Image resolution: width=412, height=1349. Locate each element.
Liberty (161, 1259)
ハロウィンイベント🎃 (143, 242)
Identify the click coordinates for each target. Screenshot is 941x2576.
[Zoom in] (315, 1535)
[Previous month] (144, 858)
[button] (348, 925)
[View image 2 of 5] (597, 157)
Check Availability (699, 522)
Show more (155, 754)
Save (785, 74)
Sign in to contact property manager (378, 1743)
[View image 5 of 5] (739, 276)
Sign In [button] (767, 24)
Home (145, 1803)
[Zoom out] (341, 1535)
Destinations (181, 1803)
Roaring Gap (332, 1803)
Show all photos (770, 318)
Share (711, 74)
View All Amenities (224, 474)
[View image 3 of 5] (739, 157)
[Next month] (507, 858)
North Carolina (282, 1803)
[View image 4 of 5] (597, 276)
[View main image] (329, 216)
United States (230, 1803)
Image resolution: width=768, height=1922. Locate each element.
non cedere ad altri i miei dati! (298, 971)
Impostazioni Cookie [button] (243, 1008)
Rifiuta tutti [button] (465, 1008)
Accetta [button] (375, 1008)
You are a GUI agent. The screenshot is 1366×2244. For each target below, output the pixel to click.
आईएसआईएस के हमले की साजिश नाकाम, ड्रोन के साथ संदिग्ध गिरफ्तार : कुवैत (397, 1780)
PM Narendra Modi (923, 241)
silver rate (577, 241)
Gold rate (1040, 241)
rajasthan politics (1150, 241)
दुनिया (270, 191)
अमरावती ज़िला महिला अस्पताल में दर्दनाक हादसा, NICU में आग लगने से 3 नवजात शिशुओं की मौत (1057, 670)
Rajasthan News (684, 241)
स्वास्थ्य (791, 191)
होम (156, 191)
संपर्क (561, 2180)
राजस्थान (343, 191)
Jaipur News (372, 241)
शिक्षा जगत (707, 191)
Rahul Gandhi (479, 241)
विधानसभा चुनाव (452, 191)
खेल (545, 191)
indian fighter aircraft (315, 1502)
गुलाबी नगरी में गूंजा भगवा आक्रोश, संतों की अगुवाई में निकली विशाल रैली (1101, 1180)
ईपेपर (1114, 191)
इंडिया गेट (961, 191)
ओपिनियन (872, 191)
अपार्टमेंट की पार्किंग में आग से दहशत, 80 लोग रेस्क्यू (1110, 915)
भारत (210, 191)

------------------------

WORK REQUIRED:
Return the entries exactly through the "non cedere ad altri i miei dati! (298, 971)" line.

COMPLETED EXERCISE:
Image resolution: width=412, height=1349. Locate each element.
Liberty (161, 1259)
ハロウィンイベント🎃 (143, 242)
Identify the click coordinates for each target. Screenshot is 941x2576.
[Zoom in] (315, 1535)
[Previous month] (144, 858)
[button] (348, 925)
[View image 2 of 5] (597, 157)
Check Availability (699, 522)
Show more (155, 754)
Save (785, 74)
Sign in to contact property manager (378, 1743)
[View image 5 of 5] (739, 276)
Sign In [button] (767, 24)
Home (145, 1803)
[Zoom out] (341, 1535)
Destinations (181, 1803)
Roaring Gap (332, 1803)
Show all photos (770, 318)
Share (711, 74)
View All Amenities (224, 474)
[View image 3 of 5] (739, 157)
[Next month] (507, 858)
North Carolina (282, 1803)
[View image 4 of 5] (597, 276)
[View main image] (329, 216)
United States (230, 1803)
Image resolution: width=768, height=1922. Locate each element.
non cedere ad altri i miei dati! (298, 971)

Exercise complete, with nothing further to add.